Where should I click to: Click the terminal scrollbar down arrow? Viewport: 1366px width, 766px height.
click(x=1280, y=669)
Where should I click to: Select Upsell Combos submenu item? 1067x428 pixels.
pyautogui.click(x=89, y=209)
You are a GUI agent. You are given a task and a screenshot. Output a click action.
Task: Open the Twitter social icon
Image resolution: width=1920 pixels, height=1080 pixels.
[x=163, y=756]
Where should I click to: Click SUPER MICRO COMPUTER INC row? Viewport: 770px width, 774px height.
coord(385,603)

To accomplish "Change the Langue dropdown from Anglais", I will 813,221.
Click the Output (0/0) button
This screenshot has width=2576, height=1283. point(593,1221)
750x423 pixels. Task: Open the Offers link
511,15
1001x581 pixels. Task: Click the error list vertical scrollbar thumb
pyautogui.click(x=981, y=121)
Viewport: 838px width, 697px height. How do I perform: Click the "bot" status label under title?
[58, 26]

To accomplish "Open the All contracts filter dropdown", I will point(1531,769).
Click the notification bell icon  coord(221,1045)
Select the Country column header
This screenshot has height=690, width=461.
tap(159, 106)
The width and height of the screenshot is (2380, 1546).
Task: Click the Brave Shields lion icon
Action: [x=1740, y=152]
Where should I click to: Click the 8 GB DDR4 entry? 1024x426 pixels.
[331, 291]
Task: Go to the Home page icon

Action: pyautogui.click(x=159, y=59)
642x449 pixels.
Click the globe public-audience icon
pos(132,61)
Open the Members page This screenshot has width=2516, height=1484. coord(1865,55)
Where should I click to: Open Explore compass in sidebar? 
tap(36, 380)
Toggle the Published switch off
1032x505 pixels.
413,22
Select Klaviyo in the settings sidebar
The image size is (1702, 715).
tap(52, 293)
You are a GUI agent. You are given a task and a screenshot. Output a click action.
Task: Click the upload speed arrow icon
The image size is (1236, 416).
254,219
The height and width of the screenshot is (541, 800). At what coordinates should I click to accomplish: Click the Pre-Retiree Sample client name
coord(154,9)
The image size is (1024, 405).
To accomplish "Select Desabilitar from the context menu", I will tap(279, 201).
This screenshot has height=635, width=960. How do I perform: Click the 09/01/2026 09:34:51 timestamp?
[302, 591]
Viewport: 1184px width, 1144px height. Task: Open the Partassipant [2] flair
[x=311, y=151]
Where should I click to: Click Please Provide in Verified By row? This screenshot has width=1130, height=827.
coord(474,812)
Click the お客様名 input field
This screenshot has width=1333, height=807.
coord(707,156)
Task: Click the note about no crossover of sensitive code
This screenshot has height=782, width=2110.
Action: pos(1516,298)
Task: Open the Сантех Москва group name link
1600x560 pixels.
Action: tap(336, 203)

Exercise - Reproduce all of the lines above word for word, in the same order.

Exercise solution -
Where should I click to: Click the terminal scrollbar down arrow? Viewport: 1366px width, 766px height.
click(x=1280, y=669)
Where should I click to: Select Upsell Combos submenu item? 1067x428 pixels.
pyautogui.click(x=89, y=209)
You are a GUI agent. You are given a task and a screenshot. Output a click action.
Task: Open the Twitter social icon
Image resolution: width=1920 pixels, height=1080 pixels.
[x=163, y=756]
Where should I click to: Click SUPER MICRO COMPUTER INC row? Viewport: 770px width, 774px height.
coord(385,603)

To accomplish "Change the Langue dropdown from Anglais", I will 813,221.
Click the Output (0/0) button
This screenshot has width=2576, height=1283. point(593,1221)
750x423 pixels. Task: Open the Offers link
511,15
1001x581 pixels. Task: Click the error list vertical scrollbar thumb
pyautogui.click(x=981, y=121)
Viewport: 838px width, 697px height. How do I perform: Click the "bot" status label under title?
[58, 26]

To accomplish "Open the All contracts filter dropdown", I will point(1531,769).
Click the notification bell icon  coord(221,1045)
Select the Country column header
This screenshot has height=690, width=461.
tap(159, 106)
The width and height of the screenshot is (2380, 1546).
Task: Click the Brave Shields lion icon
Action: [x=1740, y=152]
Where should I click to: Click the 8 GB DDR4 entry? 1024x426 pixels.
[331, 291]
Task: Go to the Home page icon

Action: pyautogui.click(x=159, y=59)
642x449 pixels.
Click the globe public-audience icon
pos(132,61)
Open the Members page This screenshot has width=2516, height=1484. coord(1865,55)
Where should I click to: Open Explore compass in sidebar? 
tap(36, 380)
Toggle the Published switch off
1032x505 pixels.
413,22
Select Klaviyo in the settings sidebar
The image size is (1702, 715).
tap(52, 293)
You are a GUI agent. You are given a task and a screenshot. Output a click action.
Task: Click the upload speed arrow icon
The image size is (1236, 416).
254,219
The height and width of the screenshot is (541, 800). At what coordinates should I click to accomplish: Click the Pre-Retiree Sample client name
coord(154,9)
The image size is (1024, 405).
To accomplish "Select Desabilitar from the context menu", I will tap(279, 201).
This screenshot has height=635, width=960. How do I perform: Click the 09/01/2026 09:34:51 timestamp?
[302, 591]
Viewport: 1184px width, 1144px height. Task: Open the Partassipant [2] flair
[x=311, y=151]
Where should I click to: Click Please Provide in Verified By row? This screenshot has width=1130, height=827.
coord(474,812)
Click the お客様名 input field
This screenshot has width=1333, height=807.
coord(707,156)
Task: Click the note about no crossover of sensitive code
This screenshot has height=782, width=2110.
Action: pos(1516,298)
Task: Open the Сантех Москва group name link
1600x560 pixels.
Action: tap(336, 203)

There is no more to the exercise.